• YOUR INSTRUCTIONS:
At the line with "Instruction: Click the", start transcribing; stop after the last line of the data below. Keep it exact and leave pictures out.

• DATA TO EXAMINE:

[Start of section]

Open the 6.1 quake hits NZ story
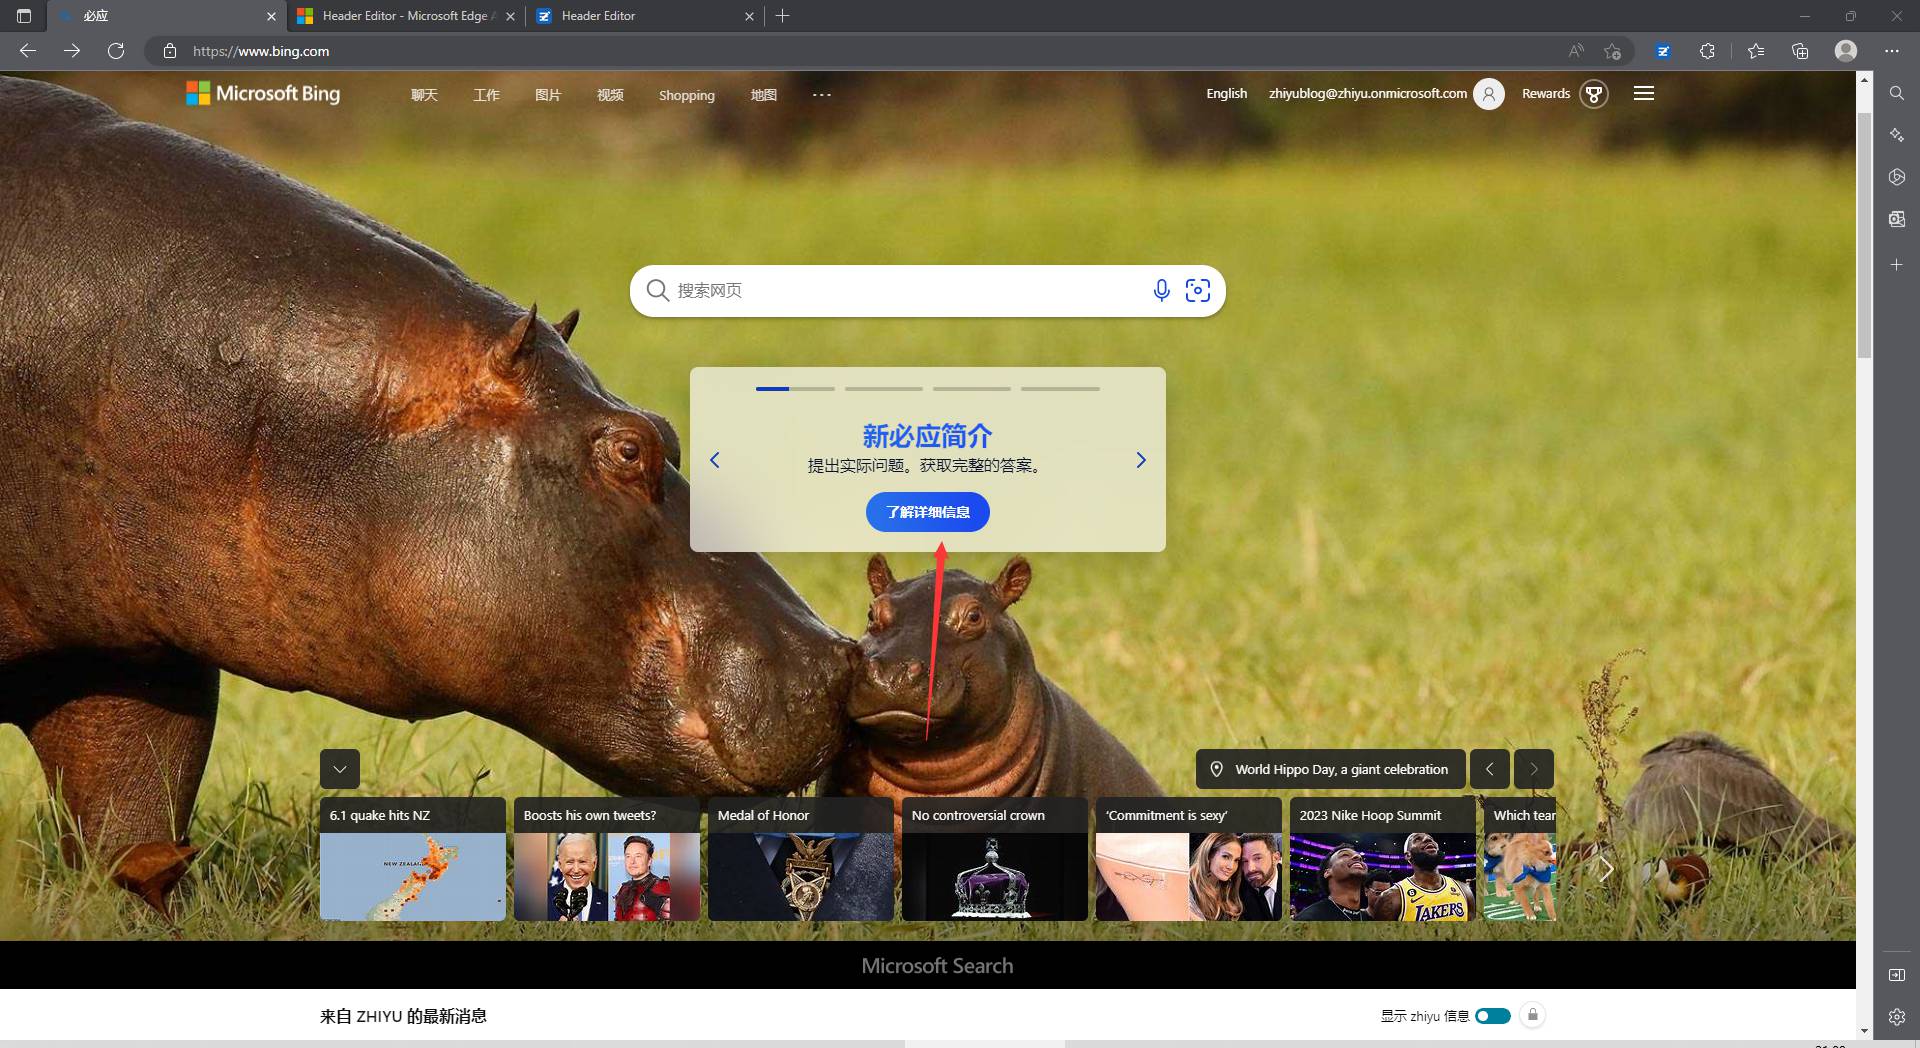 (412, 859)
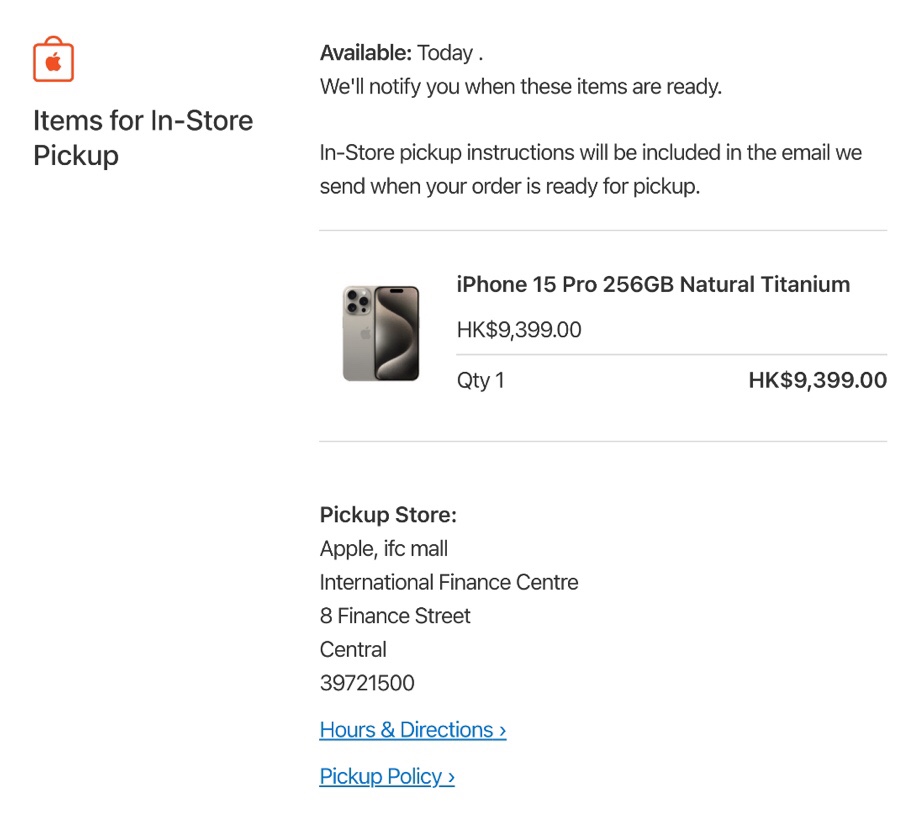Click the In-Store pickup instructions paragraph

590,169
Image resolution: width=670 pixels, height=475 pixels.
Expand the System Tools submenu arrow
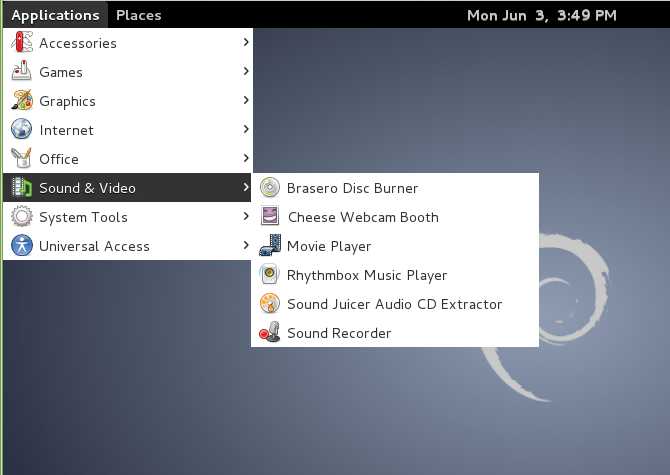click(x=245, y=217)
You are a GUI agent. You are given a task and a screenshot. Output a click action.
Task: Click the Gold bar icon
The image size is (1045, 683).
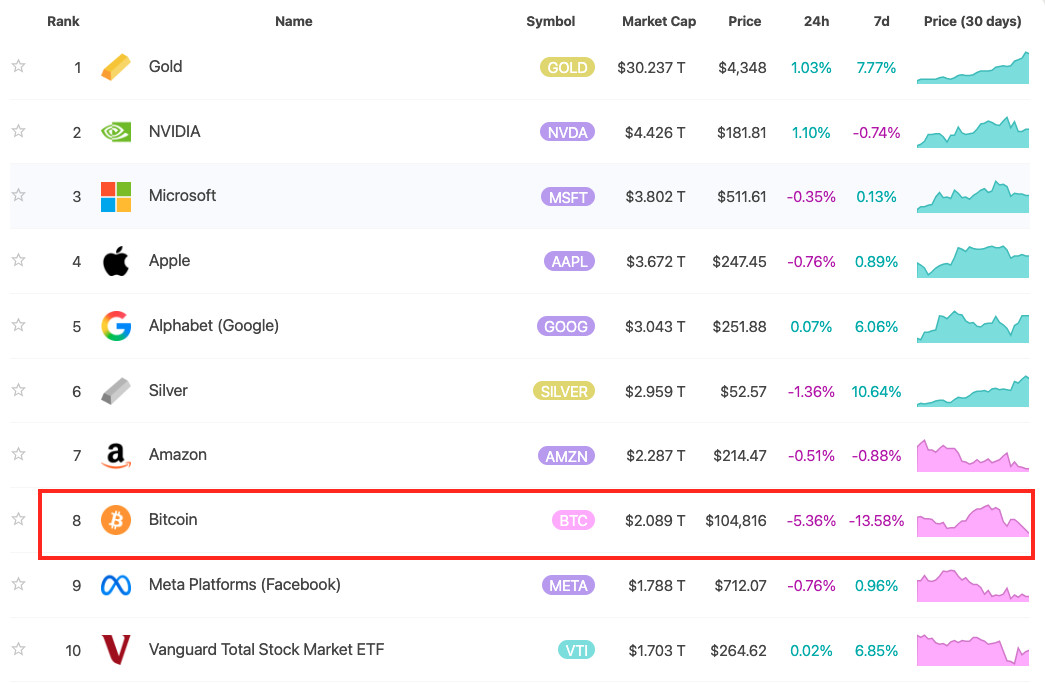(114, 66)
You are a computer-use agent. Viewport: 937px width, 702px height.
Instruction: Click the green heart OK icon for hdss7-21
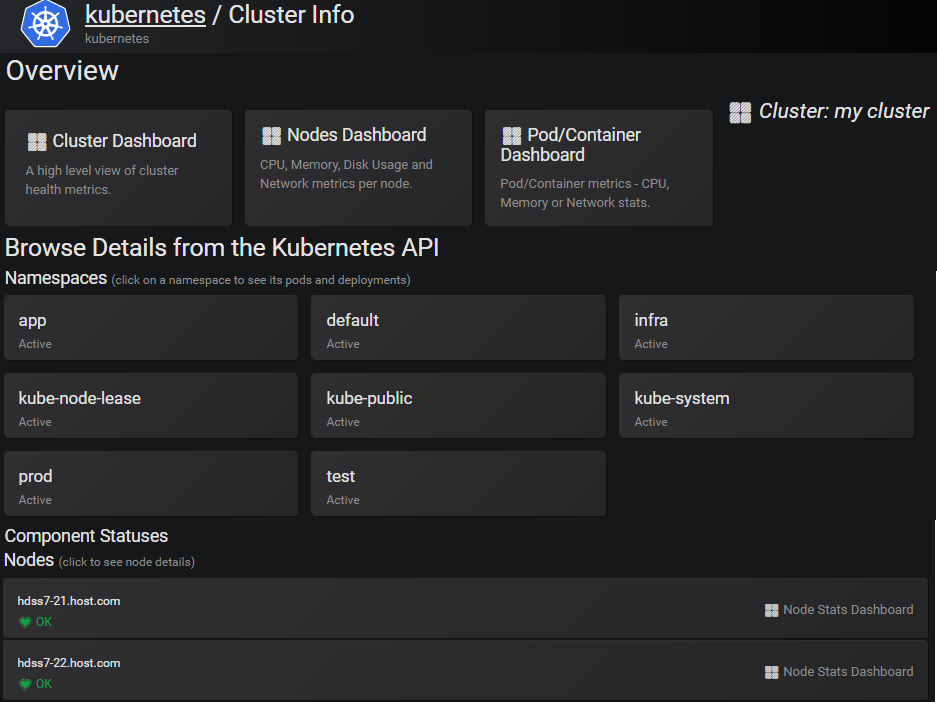[x=25, y=622]
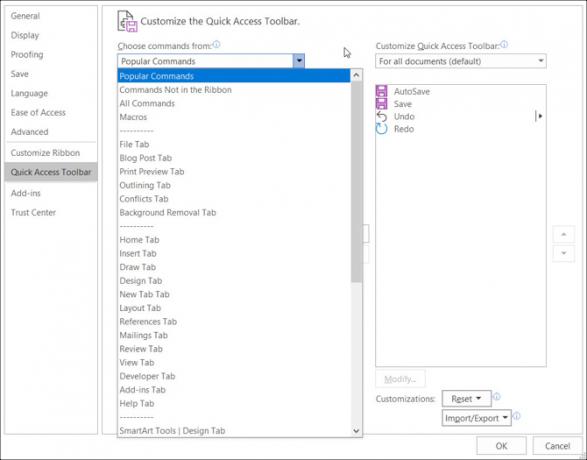Click the OK button
Screen dimensions: 587x460
501,446
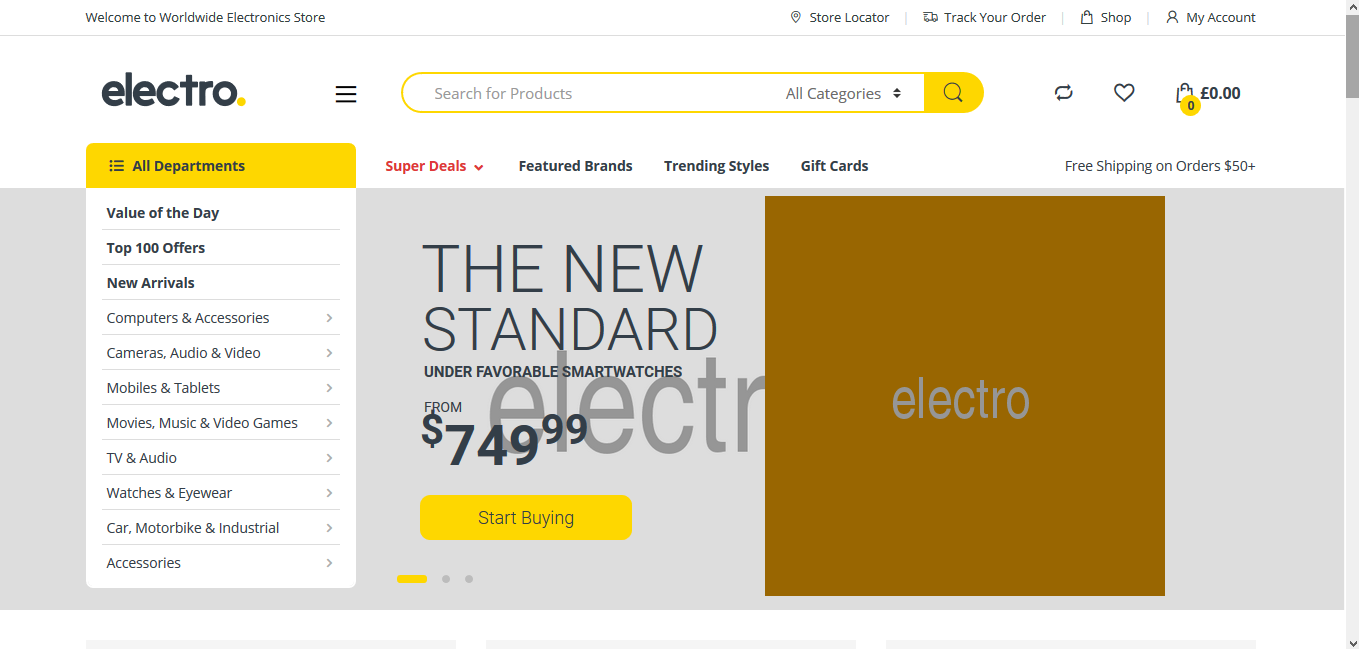1359x649 pixels.
Task: Click the Track Your Order truck icon
Action: point(930,17)
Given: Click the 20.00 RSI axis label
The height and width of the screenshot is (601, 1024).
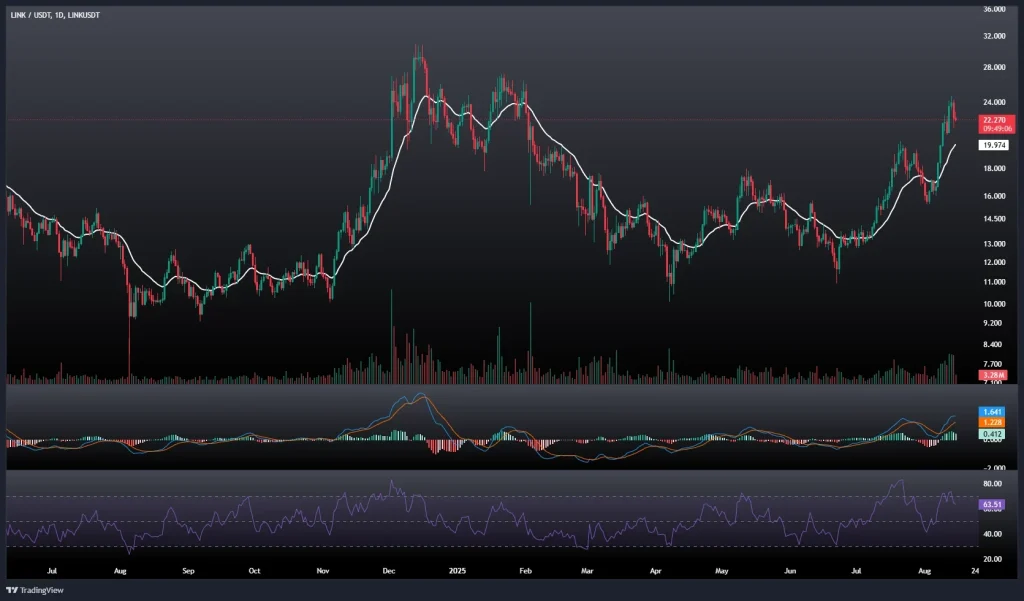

[End of section]

• RESPONSE TO THIS EXERCISE:
Instruction: Click the green heart OK icon for hdss7-21
[x=25, y=622]
Click the OK button
Screen dimensions: 587x460
501,446
1359x649 pixels.
Task: Click the Track Your Order truck icon
Action: point(930,17)
Given: Click the 20.00 RSI axis label
The height and width of the screenshot is (601, 1024).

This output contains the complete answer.